GOAL OF THE EXERCISE:
From the first line to the last, reproduce the records exactly.

++++ SUPPLIED RECORDS

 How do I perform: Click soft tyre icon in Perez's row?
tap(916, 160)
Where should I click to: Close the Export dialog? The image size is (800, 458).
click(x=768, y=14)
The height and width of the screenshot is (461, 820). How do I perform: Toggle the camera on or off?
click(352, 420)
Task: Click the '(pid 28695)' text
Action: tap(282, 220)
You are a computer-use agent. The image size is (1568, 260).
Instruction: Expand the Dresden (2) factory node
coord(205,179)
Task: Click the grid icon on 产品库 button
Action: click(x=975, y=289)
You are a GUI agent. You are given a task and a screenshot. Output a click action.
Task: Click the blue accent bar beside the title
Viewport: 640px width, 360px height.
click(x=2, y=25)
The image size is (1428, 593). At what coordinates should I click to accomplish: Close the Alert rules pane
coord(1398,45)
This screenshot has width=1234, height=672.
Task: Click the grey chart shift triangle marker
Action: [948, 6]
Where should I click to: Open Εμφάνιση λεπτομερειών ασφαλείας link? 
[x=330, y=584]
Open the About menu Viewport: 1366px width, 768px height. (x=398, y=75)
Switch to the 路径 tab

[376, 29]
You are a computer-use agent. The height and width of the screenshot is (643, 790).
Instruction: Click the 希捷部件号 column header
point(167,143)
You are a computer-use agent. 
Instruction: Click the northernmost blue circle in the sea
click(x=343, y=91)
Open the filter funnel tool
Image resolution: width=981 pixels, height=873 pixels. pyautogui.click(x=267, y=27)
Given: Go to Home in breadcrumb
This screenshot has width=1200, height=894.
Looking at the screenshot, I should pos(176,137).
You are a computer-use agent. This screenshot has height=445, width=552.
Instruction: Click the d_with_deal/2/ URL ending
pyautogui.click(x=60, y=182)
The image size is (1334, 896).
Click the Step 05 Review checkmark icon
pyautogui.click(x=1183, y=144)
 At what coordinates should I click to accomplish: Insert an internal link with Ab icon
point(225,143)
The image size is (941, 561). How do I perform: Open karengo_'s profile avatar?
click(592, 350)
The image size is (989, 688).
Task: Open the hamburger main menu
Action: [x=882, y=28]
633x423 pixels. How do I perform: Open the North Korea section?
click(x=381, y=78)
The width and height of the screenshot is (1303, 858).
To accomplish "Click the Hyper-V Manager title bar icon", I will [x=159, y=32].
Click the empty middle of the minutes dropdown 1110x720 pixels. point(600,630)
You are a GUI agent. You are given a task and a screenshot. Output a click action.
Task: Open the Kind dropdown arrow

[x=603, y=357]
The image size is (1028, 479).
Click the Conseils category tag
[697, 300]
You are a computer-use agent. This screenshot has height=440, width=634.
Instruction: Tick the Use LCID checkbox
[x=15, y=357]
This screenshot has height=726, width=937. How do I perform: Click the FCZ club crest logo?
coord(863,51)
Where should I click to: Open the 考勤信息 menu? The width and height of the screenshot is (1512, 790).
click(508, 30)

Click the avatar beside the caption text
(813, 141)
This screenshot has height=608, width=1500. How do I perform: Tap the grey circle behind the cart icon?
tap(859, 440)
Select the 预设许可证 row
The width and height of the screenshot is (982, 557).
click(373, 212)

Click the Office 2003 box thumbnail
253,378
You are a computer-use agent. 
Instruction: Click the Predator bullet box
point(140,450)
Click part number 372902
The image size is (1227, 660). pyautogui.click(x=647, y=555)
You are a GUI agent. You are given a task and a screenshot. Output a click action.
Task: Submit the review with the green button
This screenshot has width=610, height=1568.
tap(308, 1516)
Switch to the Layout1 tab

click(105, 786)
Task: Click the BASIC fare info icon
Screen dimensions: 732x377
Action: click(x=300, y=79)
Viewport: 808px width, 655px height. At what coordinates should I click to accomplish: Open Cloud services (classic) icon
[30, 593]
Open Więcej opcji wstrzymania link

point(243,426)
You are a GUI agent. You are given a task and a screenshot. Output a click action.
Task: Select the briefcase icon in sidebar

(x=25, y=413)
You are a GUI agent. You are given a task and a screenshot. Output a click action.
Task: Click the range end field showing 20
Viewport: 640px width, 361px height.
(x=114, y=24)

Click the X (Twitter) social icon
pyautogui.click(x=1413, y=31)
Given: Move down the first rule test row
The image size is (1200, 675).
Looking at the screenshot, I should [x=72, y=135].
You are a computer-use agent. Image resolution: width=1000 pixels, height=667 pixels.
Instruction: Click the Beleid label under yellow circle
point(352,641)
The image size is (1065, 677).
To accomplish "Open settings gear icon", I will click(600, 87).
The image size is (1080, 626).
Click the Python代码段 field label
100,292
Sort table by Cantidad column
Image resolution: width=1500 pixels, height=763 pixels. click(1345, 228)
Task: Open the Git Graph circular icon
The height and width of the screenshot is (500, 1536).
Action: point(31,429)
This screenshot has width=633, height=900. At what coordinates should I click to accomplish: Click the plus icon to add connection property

++++++++

SOLUTION FOR THIS PROBLEM:
 How do I perform: Click soft tyre icon in Perez's row?
tap(916, 160)
Where should I click to: Close the Export dialog? The image size is (800, 458).
click(x=768, y=14)
The height and width of the screenshot is (461, 820). How do I perform: Toggle the camera on or off?
click(352, 420)
Task: Click the '(pid 28695)' text
Action: tap(282, 220)
You are a computer-use agent. The image size is (1568, 260).
Instruction: Expand the Dresden (2) factory node
coord(205,179)
Task: Click the grid icon on 产品库 button
Action: click(x=975, y=289)
You are a GUI agent. You are given a task and a screenshot. Output a click action.
Task: Click the blue accent bar beside the title
Viewport: 640px width, 360px height.
click(x=2, y=25)
The image size is (1428, 593). At what coordinates should I click to accomplish: Close the Alert rules pane
coord(1398,45)
This screenshot has width=1234, height=672.
Task: Click the grey chart shift triangle marker
Action: [948, 6]
Where should I click to: Open Εμφάνιση λεπτομερειών ασφαλείας link? 
[x=330, y=584]
Open the About menu Viewport: 1366px width, 768px height. (x=398, y=75)
Switch to the 路径 tab

[376, 29]
You are a computer-use agent. The height and width of the screenshot is (643, 790).
Instruction: Click the 希捷部件号 column header
point(167,143)
You are a computer-use agent. 
Instruction: Click the northernmost blue circle in the sea
click(x=343, y=91)
Open the filter funnel tool
Image resolution: width=981 pixels, height=873 pixels. pyautogui.click(x=267, y=27)
Given: Go to Home in breadcrumb
This screenshot has width=1200, height=894.
Looking at the screenshot, I should pos(176,137).
You are a computer-use agent. This screenshot has height=445, width=552.
Instruction: Click the d_with_deal/2/ URL ending
pyautogui.click(x=60, y=182)
The image size is (1334, 896).
Click the Step 05 Review checkmark icon
pyautogui.click(x=1183, y=144)
 At what coordinates should I click to accomplish: Insert an internal link with Ab icon
point(225,143)
The image size is (941, 561). How do I perform: Open karengo_'s profile avatar?
click(592, 350)
The image size is (989, 688).
Task: Open the hamburger main menu
Action: [x=882, y=28]
633x423 pixels. How do I perform: Open the North Korea section?
click(x=381, y=78)
The width and height of the screenshot is (1303, 858).
To accomplish "Click the Hyper-V Manager title bar icon", I will [x=159, y=32].
Click the empty middle of the minutes dropdown 1110x720 pixels. point(600,630)
You are a GUI agent. You are given a task and a screenshot. Output a click action.
Task: Open the Kind dropdown arrow

[x=603, y=357]
The image size is (1028, 479).
Click the Conseils category tag
[697, 300]
You are a computer-use agent. This screenshot has height=440, width=634.
Instruction: Tick the Use LCID checkbox
[x=15, y=357]
This screenshot has height=726, width=937. How do I perform: Click the FCZ club crest logo?
coord(863,51)
Where should I click to: Open the 考勤信息 menu? The width and height of the screenshot is (1512, 790).
click(508, 30)

Click the avatar beside the caption text
(813, 141)
This screenshot has height=608, width=1500. How do I perform: Tap the grey circle behind the cart icon?
tap(859, 440)
Select the 预设许可证 row
The width and height of the screenshot is (982, 557).
click(373, 212)

Click the Office 2003 box thumbnail
253,378
You are a computer-use agent. 
Instruction: Click the Predator bullet box
point(140,450)
Click part number 372902
The image size is (1227, 660). pyautogui.click(x=647, y=555)
You are a GUI agent. You are given a task and a screenshot. Output a click action.
Task: Submit the review with the green button
This screenshot has width=610, height=1568.
tap(308, 1516)
Switch to the Layout1 tab

click(105, 786)
Task: Click the BASIC fare info icon
Screen dimensions: 732x377
Action: click(x=300, y=79)
Viewport: 808px width, 655px height. At what coordinates should I click to accomplish: Open Cloud services (classic) icon
[30, 593]
Open Więcej opcji wstrzymania link

point(243,426)
You are a GUI agent. You are given a task and a screenshot. Output a click action.
Task: Select the briefcase icon in sidebar

(x=25, y=413)
You are a GUI agent. You are given a task and a screenshot. Output a click action.
Task: Click the range end field showing 20
Viewport: 640px width, 361px height.
(x=114, y=24)

Click the X (Twitter) social icon
pyautogui.click(x=1413, y=31)
Given: Move down the first rule test row
The image size is (1200, 675).
Looking at the screenshot, I should [x=72, y=135].
You are a computer-use agent. Image resolution: width=1000 pixels, height=667 pixels.
Instruction: Click the Beleid label under yellow circle
point(352,641)
The image size is (1065, 677).
To accomplish "Open settings gear icon", I will click(600, 87).
The image size is (1080, 626).
Click the Python代码段 field label
100,292
Sort table by Cantidad column
Image resolution: width=1500 pixels, height=763 pixels. click(1345, 228)
Task: Open the Git Graph circular icon
The height and width of the screenshot is (500, 1536).
Action: point(31,429)
This screenshot has width=633, height=900. At what coordinates should I click to accomplish: Click the plus icon to add connection property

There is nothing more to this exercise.